WHAT YOU HAVE TO DO: Reproduce every one of the entries below verbatim, with no changes.

DATA FOR PROCESSING:
[start]

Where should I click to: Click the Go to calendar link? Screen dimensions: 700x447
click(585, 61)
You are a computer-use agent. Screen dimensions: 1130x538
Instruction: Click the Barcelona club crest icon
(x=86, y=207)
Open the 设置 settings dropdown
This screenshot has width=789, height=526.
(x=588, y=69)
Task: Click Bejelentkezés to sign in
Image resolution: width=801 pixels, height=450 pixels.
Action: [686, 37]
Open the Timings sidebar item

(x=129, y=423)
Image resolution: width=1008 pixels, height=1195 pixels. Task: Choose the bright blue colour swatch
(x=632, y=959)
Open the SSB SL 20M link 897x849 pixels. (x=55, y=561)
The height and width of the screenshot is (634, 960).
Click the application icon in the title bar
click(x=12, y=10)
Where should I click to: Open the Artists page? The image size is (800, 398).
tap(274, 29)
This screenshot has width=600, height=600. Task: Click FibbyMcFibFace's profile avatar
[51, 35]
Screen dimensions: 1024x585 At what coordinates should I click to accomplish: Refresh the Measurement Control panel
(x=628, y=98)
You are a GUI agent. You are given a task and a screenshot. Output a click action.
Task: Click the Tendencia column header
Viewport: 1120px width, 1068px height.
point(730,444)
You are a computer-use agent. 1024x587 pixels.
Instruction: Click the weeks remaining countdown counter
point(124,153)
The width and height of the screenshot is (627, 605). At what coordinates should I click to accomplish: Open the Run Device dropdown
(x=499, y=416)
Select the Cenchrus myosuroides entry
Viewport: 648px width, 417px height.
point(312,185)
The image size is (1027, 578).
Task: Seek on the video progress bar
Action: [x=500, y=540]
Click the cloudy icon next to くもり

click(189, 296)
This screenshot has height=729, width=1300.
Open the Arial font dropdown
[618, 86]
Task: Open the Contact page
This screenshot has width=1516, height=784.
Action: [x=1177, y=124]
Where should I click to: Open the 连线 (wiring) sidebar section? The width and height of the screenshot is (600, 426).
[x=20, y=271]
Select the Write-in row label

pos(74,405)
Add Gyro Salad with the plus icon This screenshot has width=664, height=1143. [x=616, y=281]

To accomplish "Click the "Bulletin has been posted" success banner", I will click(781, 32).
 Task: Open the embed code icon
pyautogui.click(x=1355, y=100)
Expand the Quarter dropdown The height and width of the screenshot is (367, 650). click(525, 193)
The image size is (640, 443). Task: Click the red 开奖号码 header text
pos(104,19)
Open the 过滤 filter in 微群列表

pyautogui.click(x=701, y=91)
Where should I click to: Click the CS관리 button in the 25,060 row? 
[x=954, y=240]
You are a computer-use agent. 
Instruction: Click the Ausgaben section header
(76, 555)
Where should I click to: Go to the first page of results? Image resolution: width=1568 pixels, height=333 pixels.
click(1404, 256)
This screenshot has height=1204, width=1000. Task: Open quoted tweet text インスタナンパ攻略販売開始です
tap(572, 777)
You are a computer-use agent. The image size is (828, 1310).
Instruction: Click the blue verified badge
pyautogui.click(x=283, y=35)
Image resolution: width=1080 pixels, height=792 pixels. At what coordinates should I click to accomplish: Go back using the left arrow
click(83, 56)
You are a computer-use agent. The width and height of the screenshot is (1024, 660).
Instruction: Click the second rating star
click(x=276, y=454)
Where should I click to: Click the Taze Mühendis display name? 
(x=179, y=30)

[end]

REPLY:
Where should I click to: Click the Go to calendar link? Screen dimensions: 700x447
click(585, 61)
You are a computer-use agent. Screen dimensions: 1130x538
Instruction: Click the Barcelona club crest icon
(x=86, y=207)
Open the 设置 settings dropdown
This screenshot has width=789, height=526.
(x=588, y=69)
Task: Click Bejelentkezés to sign in
Image resolution: width=801 pixels, height=450 pixels.
Action: [686, 37]
Open the Timings sidebar item

(x=129, y=423)
Image resolution: width=1008 pixels, height=1195 pixels. Task: Choose the bright blue colour swatch
(x=632, y=959)
Open the SSB SL 20M link 897x849 pixels. (x=55, y=561)
The height and width of the screenshot is (634, 960).
Click the application icon in the title bar
click(x=12, y=10)
Where should I click to: Open the Artists page? The image size is (800, 398).
tap(274, 29)
This screenshot has width=600, height=600. Task: Click FibbyMcFibFace's profile avatar
[51, 35]
Screen dimensions: 1024x585 At what coordinates should I click to accomplish: Refresh the Measurement Control panel
(x=628, y=98)
You are a GUI agent. You are given a task and a screenshot. Output a click action.
Task: Click the Tendencia column header
Viewport: 1120px width, 1068px height.
point(730,444)
You are a computer-use agent. 1024x587 pixels.
Instruction: Click the weeks remaining countdown counter
point(124,153)
The width and height of the screenshot is (627, 605). At what coordinates should I click to accomplish: Open the Run Device dropdown
(x=499, y=416)
Select the Cenchrus myosuroides entry
Viewport: 648px width, 417px height.
point(312,185)
The image size is (1027, 578).
Task: Seek on the video progress bar
Action: [x=500, y=540]
Click the cloudy icon next to くもり

click(189, 296)
This screenshot has height=729, width=1300.
Open the Arial font dropdown
[618, 86]
Task: Open the Contact page
This screenshot has width=1516, height=784.
Action: [x=1177, y=124]
Where should I click to: Open the 连线 (wiring) sidebar section? The width and height of the screenshot is (600, 426).
[x=20, y=271]
Select the Write-in row label

pos(74,405)
Add Gyro Salad with the plus icon This screenshot has width=664, height=1143. [x=616, y=281]

To accomplish "Click the "Bulletin has been posted" success banner", I will click(781, 32).
 Task: Open the embed code icon
pyautogui.click(x=1355, y=100)
Expand the Quarter dropdown The height and width of the screenshot is (367, 650). click(525, 193)
The image size is (640, 443). Task: Click the red 开奖号码 header text
pos(104,19)
Open the 过滤 filter in 微群列表

pyautogui.click(x=701, y=91)
Where should I click to: Click the CS관리 button in the 25,060 row? 
[x=954, y=240]
You are a computer-use agent. 
Instruction: Click the Ausgaben section header
(76, 555)
Where should I click to: Go to the first page of results? Image resolution: width=1568 pixels, height=333 pixels.
click(1404, 256)
This screenshot has height=1204, width=1000. Task: Open quoted tweet text インスタナンパ攻略販売開始です
tap(572, 777)
You are a computer-use agent. The image size is (828, 1310).
Instruction: Click the blue verified badge
pyautogui.click(x=283, y=35)
Image resolution: width=1080 pixels, height=792 pixels. At what coordinates should I click to accomplish: Go back using the left arrow
click(83, 56)
You are a computer-use agent. The width and height of the screenshot is (1024, 660).
Instruction: Click the second rating star
click(x=276, y=454)
Where should I click to: Click the Taze Mühendis display name? 
(x=179, y=30)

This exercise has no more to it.